Today’s platforms are starting to look like a combination of many APIs. For example, the increase in SaaS services for areas like DevOps tooling means a staggering increase in API connections. This new paradigm is essentially about automation. Companies are utilizing trigger and event-based tools to automate much of the development workflow.
Though automation is necessary to achieve continuous delivery, keynote speaker Tina Huang of Transposit sees a danger in fully relying on automation. Instead, she advocates for a healthy union of the two; something she calls human-in-the-loop automation.

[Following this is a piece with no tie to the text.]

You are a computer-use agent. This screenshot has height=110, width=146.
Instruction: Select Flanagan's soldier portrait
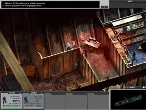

“Human in the loop automation is automation where each step along the way we give humans the ability to interact and influence its direction,” said Tina. “Rather than thinking man vs machine, it’s about thinking where humans can add the most value, then automating out the tedious parts.”
Tina calls this API composition, stressing the need for a layer to help compose API connections.
To showcase sample API platforms, we took a look at the supply chain industry with Dave Holliday from Maersk. Dave described the technical logistics of one of the world’s largest shipping container companies.
Whenever a Maersk container is processed, a file is generated and distributed around the world. Some of the largest vessels have 18,000 containers at a time, equating to millions of individual data points. All this uses a 50-year-old technology, EDI (Electronic Data Interchange).
“EDI is a hideous message, very hard to consume, and very difficult to develop against,” said Dave. “EDI is a standard, and everyone implements the standard differently.”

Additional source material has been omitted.